Figure 3. Enrichment analysis of 16 differentially expressed disulfidptosis-related genes(DRGs). (A) Circle plot showing the top 10 biological process pathway enrichments. (B) Circle plot displaying the top 10 cellular component pathway enrichments. (C) -Circle plot displaying the top 10 molecular function pathway enrichments.(E) Bar plot showing the top 10 KEGG pathway enrichments.
3.3 Development of a protein-protein interaction network and identification of key genes in acute myocardial infarction
The 16 differentially expressed DRGs were analyzed using the String database to construct a protein-protein interaction (PPI) network. Applying the default parameters of the String database, a PPI network comprising 16 nodes and 20 edges was generated (Figure 4A). Subsequently, the top 10 key genes (ACTB, RAC1, IQGAP1, FLNB, MYL6, ABI2, DBN1, PRDX1, SLC2A1, and SLC2A3) were identified using the Closeness algorithm via the Cytohubba plugin in Cytoscape (Figure 4B). Further pathway enrichment analysis was conducted using the KOBAS (version 3.0) online tool. This analysis revealed that IQGAP1, FLNB, and ACTB are involved in the “Proteoglycans in cancer” pathway, IQGAP1, ABI2, and ACTB are associated with the “Regulation of actin cytoskelet”, IQGAP1 and ACTB are linked to the “Adherens junction”. The 10 key genes exhibited strong correlations, with DBN1 showing a notable positive association with ACTB (coefficient = 0.80), whereas DBN1 had a negative relationship with SLC2A1 (coefficient = −0.58) (Figure 4C). The expression of 10 key genes was further validated using the external dataset GSE61144 (Figure 4D). Among these genes, RAC1, IQGAP1, MYL6, DBN1, SLC2A1 and SLC2A3 were significantly upregulated in AMI patients compared to healthy controls. Conversely, ACTB, FLNB, ABI2 and PRDX1 were found to be downregulated in AMI patients. Using the raw expression data from GSE61144, ROC analysis was conducted on 10 key genes (ACTB, RAC1, IQGAP1, FLNB, MYL6, ABI2, DBN1, PRDX1, SLC2A1, and SLC2A3). The AUC values for these genes were calculated, and all were found to exceed 0.6. Specifically, 6 of these key genes demonstrated AUC values greater than 0.7, identifying them as potential biomarkers for AMI: FLNB(AUC = 0.807), MYL6 (AUC = 0.950), ABI2(AUC = 0.750), DBN1 (AUC = 0.843), PRDX1 (AUC = 0.793), SLC2A3 (AUC = 0.743). Figures 5A–F illustrate the ROC analysis results for the top 6 key genes with the highest AUC values. The ROC results for the remaining 4 key genes are provided in Supplementary Figure S1. Additionally, we used the DSigDB database to predict drugs that interact with 10 key genes and identified top 10 drugs targeting them (Table 3).

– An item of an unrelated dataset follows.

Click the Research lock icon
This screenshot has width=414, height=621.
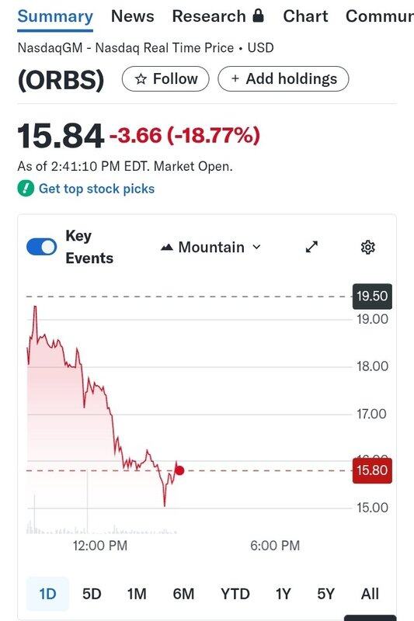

Figure 4. Primary screening and analysis of genes linked to disulfidptosis. (A) Network of protein-protein interactions. (B) The top 10 key genes as predicted by the Closeness algorithm. (C) In correlation analysis of 10 key genes, positive correlations are indicated by the color red, while negative correlations are denoted by the color blue. (D) Expression patterns of key genes in external dataset GSE61144, *P < 0.05; **P < 0.01; ***P < 0.001.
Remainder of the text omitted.